Durch Beobachtung und empirische Beweise haben viele Krafttrainer und Bodybuilder herausgefunden, dass 5-6 Wiederholungen ideal für den Kraftaufbau sind, während 10-12 Wiederholungen ideal für die Gebäudegröße sind.
Ich habe Nach meiner eigenen Erfahrung ist es für mich viel einfacher, einem Lift im Bereich von 5 Wiederholungen 10 Pfund hinzuzufügen, als das Gewicht für meine vorherigen 5 U / min zu halten und bis zu 8 oder 10 Wiederholungen zu machen.

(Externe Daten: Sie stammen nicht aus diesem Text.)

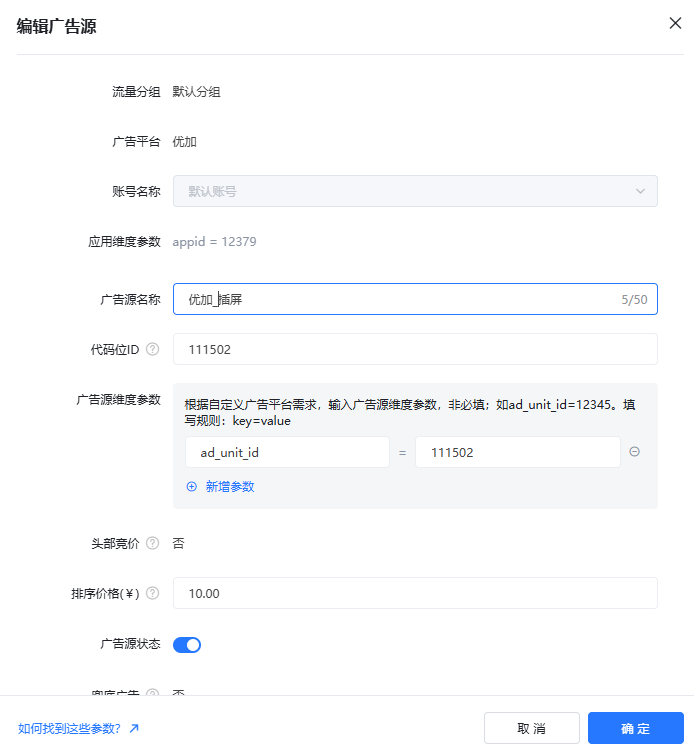This screenshot has width=694, height=754.
Task: Open the 如何找到这些参数? link
Action: tap(69, 728)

Eine offensichtliche Antwort könnte sein, dass das Erhöhen der Wiederholungen die Gesamtlast erheblich erhöht (8 Wiederholungen bei 100 Pfund sind insgesamt 800 Pfund, während 5 Wiederholungen bei 110 Pfund insgesamt 550 Pfund sind), aber ich frage mich, ob es noch etwas anderes gibt . Fußballspieler werden auf den 40-Yard-Dash getestet, da dies ungefähr die Distanz ist, die bei Höchstgeschwindigkeit im Bereich von 5 bis 7 Sekunden gehalten werden kann, während bei einem 100-Meter-Sprint selbst die besten Sprinter im Ziel im Vergleich zu ihren leicht langsamer werden Höchstgeschwindigkeit an jedem Punkt der Strecke.
Gibt es etwas Ähnliches mit Aufzügen? Zum Beispiel, wenn Muskelglykogenspeicher im Bereich von 5 bis 6 Wiederholungen erschöpft sind und der Körper auf den Abbau von Laktat umschalten muss, um Energie im Bereich von 10 bis 12 Wiederholungen zu erhalten?